▶ _Fragmento proporcionado_
↓↓↓
El día que el gobierno holandés impuso el confinamiento, recibí la llamada de un amigo para hablar de las implicaciones del asunto a detalle. Los dos éramos solicitantes de asilo, los dos estábamos tranquilos y los dos en armonía con los pensamientos del otro. Uno estaba atrapado en Nueva York, Estados Unidos, y yo en Holanda. Al final, hablamos de todo menos del Covid-19. Supongo que para nosotros no era muy pertinente porque estábamos atrapados en nuestras propias corazas, incluso antes de que el virus atacara nuestras vidas. Sin pasaporte, sin derecho a trabajar, sin seguridad, ni planes para el mañana. Sólo el horrible silencio de las vidas que cuelgan del hilo del tiempo fermentado en el dolor, la soledad y la ira.

En un periodo breve de tiempo, personas blancas de las que no había sabido nada por años, incluso décadas, comenzaron a llamarme y a preguntarme qué tal estaba. En las circunstancias correctas eso me habría hecho muy feliz, pero dado que yo no estaba en las circunstancias correctas, o en circunstancia alguna, sólo me molestó. Mi tiempo, mis sentimientos o incluso mis reflexiones sobre el mundo que me rodeaba estaban congeladas en el tiempo. Yo estaba a la espera. A la espera de sentir, a la espera de experimentar 100 sombras de oscuridad, como refugiada. Para mí, el virus y sus implicaciones no importaban en absoluto. ¡Ni siquiera un poco!
↑↑↑
▶ _Tarea 1_
Según el texto sobre el confinamiento, ¿dónde estaba atrapado el amigo que llamó?
▶ _Tarea 2_
Extrae del texto sobre el confinamiento el pasaje que empieza en las palabras "El día que el" y termina después de "soledad y la ira.", sin cambiar nada.
▶ _Tarea 3_
Escribe lo que sigue en el texto sobre el confinamiento, a partir de su última oración.
Las líneas no son necesarias.

▶ _Listado de datos_
↓↓↓
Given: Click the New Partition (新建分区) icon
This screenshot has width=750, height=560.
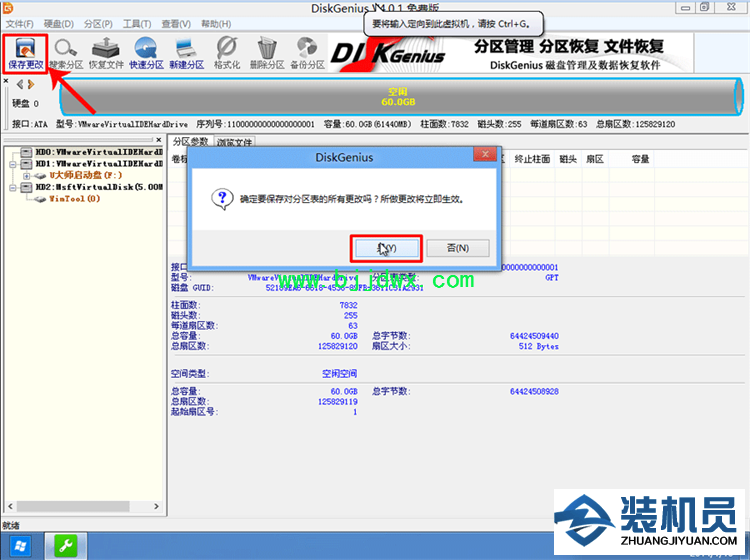Looking at the screenshot, I should (186, 52).
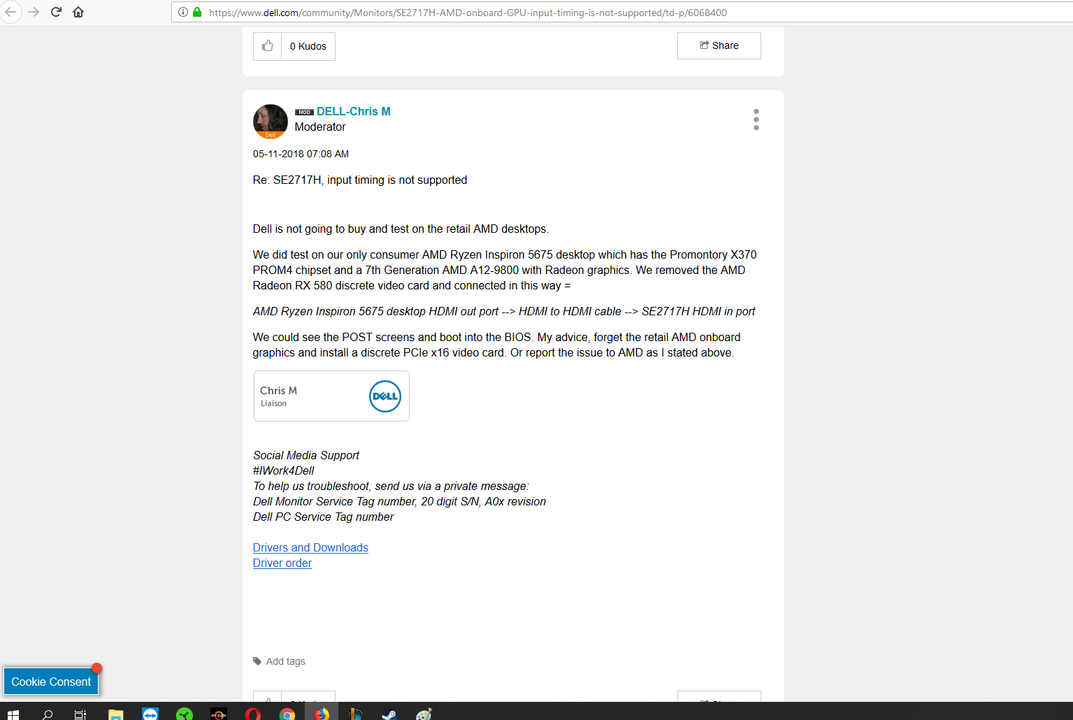Reload the page

[x=56, y=12]
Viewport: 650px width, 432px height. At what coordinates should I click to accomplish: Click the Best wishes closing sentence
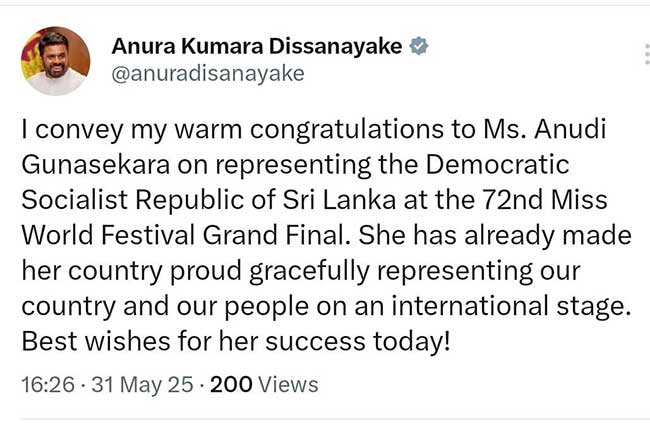tap(236, 342)
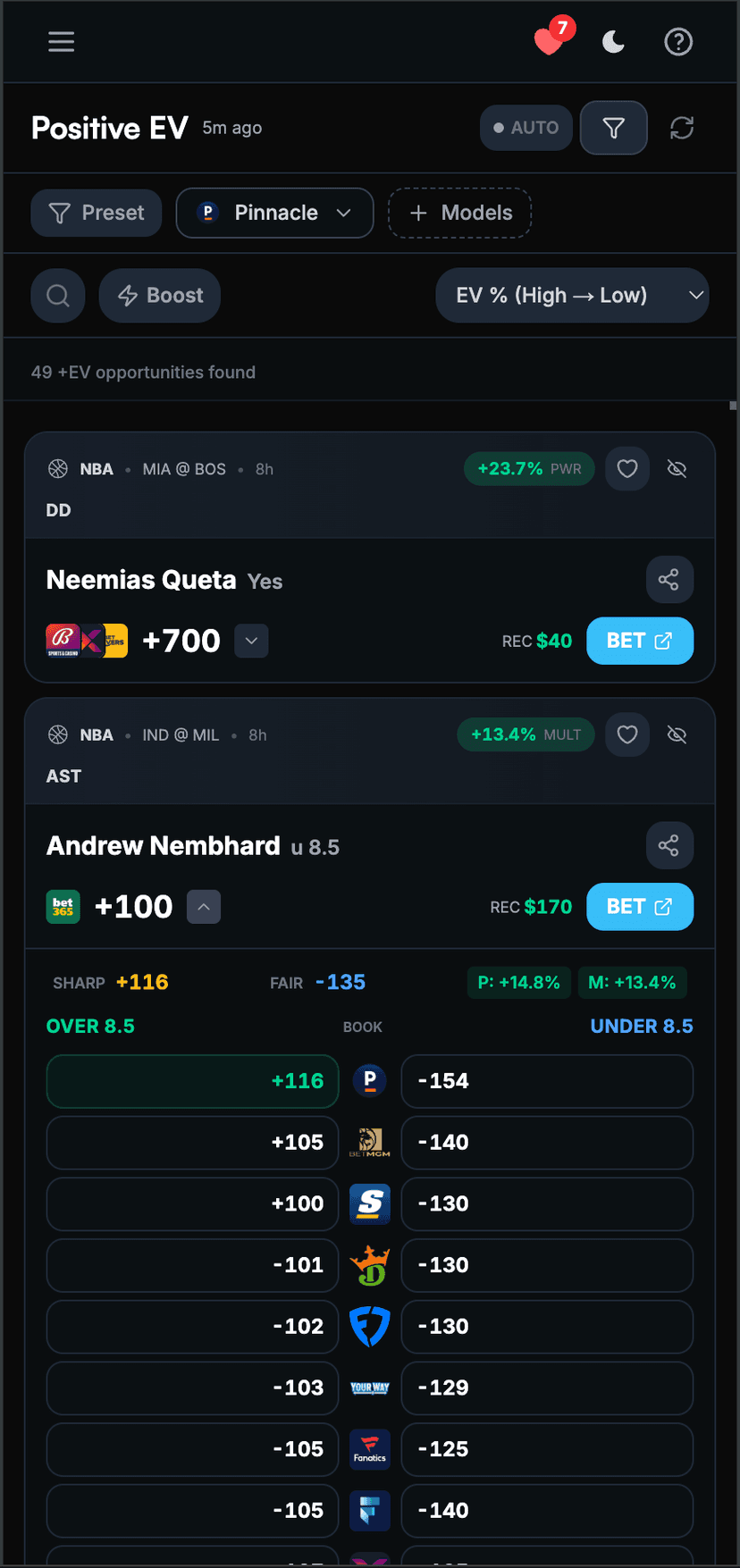Open favorites with the red heart icon

(549, 41)
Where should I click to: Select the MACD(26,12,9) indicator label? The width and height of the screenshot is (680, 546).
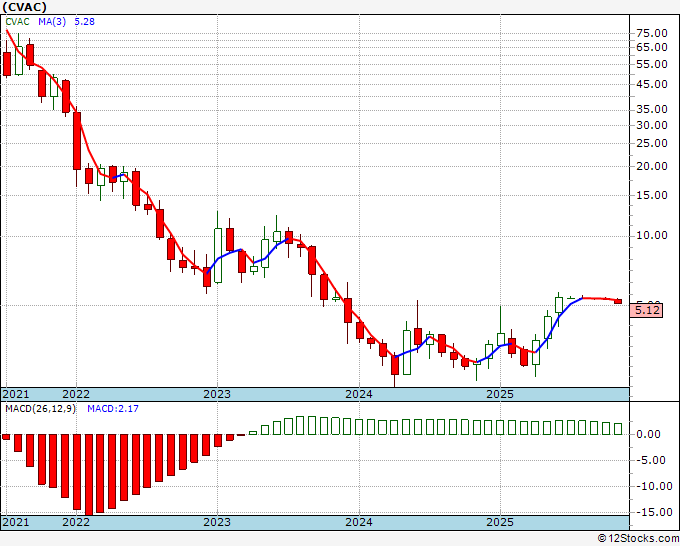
↑↑↑
▶ _Respuesta 1_
En Nueva York, Estados Unidos.

▶ _Respuesta 2_
El día que el gobierno holandés impuso el confinamiento, recibí la llamada de un amigo para hablar de las implicaciones del asunto a detalle. Los dos éramos solicitantes de asilo, los dos estábamos tranquilos y los dos en armonía con los pensamientos del otro. Uno estaba atrapado en Nueva York, Estados Unidos, y yo en Holanda. Al final, hablamos de todo menos del Covid-19. Supongo que para nosotros no era muy pertinente porque estábamos atrapados en nuestras propias corazas, incluso antes de que el virus atacara nuestras vidas. Sin pasaporte, sin derecho a trabajar, sin seguridad, ni planes para el mañana. Sólo el horrible silencio de las vidas que cuelgan del hilo del tiempo fermentado en el dolor, la soledad y la ira.

▶ _Respuesta 3_
Al día siguiente, me levanté temprano, me hice una taza de té, me senté en el balcón a disfrutar de la vista que tengo de los tejados de la vieja ciudad y que me muestra dos torres de iglesia, la azotea de un museo y la angosta casa blanca de un vecino que ofrece serenatas a la comunidad en las noches. La ciudad se veía como una fotografía serena, una fotografía congelada, exactamente como mi vida. El aire estaba inusualmente claro y más puro de lo que solía estar. El cielo no tenía las líneas blancas de los aviones que despegan del aeropuerto Schiphol, no había ruidos de coches, no había murmullos, ni el polvo que constantemente tapa mis vías respiratorias. ¿Saben? Simplemente era una buena sensación. En ese momento todos eran yo y yo era todos. En ese momento todos estábamos en armonía, en lo mismo, y no estábamos en control de nuestras vidas. Por un segundo, el virus había establecido un conjunto de normas que llevó las frecuencias de la vida a la misma línea roja donde todos nosotros, quiero decir cada uno de los seres humanos, estaba en peligro. ¡Era fascinante!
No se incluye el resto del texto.